L’impressionnante détermination d’un jeune Pippen est bien illustrée lorsqu’on apprend qu’il a commencé sa carrière à l’Université Central Arkansas comme gérant d’équipement. L’ex-président et ancien gouverneur de l’Arkansas Bill Clinton indique que déjà à l’époque, il savait que Pippen allait être un joueur redoutable. Notons que Barack Obama intervient aussi dans le documentaire en tant qu’ancien résidant de Chicago…

PHOTO ANDY HAYT, NBAE

Scottie Pippen et Michael Jordan en janvier 1998

La deuxième saison de Jordan, minée par une fracture à un pied, est aussi largement discutée dans le deuxième épisode. Même aujourd’hui, on le sent encore frustré par la restriction de 14 minutes de jeu par match qu’on lui a imposée lorsqu’il est revenu sur le terrain.

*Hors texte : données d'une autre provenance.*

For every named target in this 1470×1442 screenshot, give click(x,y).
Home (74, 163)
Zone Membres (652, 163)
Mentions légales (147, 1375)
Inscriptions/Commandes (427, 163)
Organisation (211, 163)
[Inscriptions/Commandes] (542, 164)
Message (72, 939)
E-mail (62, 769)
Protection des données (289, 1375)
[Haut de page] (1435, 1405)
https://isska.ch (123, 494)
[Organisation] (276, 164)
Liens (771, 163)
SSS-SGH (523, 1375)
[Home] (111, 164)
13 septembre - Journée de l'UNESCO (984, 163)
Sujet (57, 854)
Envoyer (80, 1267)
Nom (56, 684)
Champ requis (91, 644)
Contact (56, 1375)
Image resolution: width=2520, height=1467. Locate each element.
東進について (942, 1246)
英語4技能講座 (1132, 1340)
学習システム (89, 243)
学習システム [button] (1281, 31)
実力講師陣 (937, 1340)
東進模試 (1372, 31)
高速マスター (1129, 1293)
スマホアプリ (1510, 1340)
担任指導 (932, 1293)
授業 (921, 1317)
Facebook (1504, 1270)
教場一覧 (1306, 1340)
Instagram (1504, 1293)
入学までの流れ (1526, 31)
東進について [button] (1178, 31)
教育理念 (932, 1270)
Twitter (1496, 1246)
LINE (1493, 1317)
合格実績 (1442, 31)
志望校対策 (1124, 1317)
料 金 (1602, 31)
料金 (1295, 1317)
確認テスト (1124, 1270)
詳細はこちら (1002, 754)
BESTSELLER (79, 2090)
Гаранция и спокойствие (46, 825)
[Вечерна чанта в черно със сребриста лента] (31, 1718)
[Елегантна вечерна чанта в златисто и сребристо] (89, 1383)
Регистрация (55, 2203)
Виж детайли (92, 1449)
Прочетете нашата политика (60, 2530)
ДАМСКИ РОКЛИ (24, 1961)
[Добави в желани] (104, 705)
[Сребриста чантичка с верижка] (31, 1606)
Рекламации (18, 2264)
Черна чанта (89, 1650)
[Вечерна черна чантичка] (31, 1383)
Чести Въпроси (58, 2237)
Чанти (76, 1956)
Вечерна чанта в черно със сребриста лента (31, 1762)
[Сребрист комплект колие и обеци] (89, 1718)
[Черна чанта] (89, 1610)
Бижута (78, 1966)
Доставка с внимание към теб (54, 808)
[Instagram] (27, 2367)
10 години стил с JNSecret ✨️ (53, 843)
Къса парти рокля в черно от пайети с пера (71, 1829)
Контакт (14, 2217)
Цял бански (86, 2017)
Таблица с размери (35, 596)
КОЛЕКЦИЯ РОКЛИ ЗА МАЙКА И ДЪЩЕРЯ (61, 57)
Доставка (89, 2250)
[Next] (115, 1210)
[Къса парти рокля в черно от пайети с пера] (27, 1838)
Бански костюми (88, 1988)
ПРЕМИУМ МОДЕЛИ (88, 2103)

Le garde de 6 pi 6 po a tout de même réussi à mener les siens en séries éliminatoires, seulement pour affronter les puissants Celtics de Boston et Larry Bird. Ne reculant devant rien, Jordan a inscrit 49 points pour ouvrir les hostilités. Lors de la deuxième rencontre, il a ajouté 63 points, un record qui tient toujours. Les Bulls ont tout de même perdu la série en trois matchs, mais une légende était née.

The Last Dance démontre hors de tout doute que les légendes sont faites pour être racontées. Encore et encore.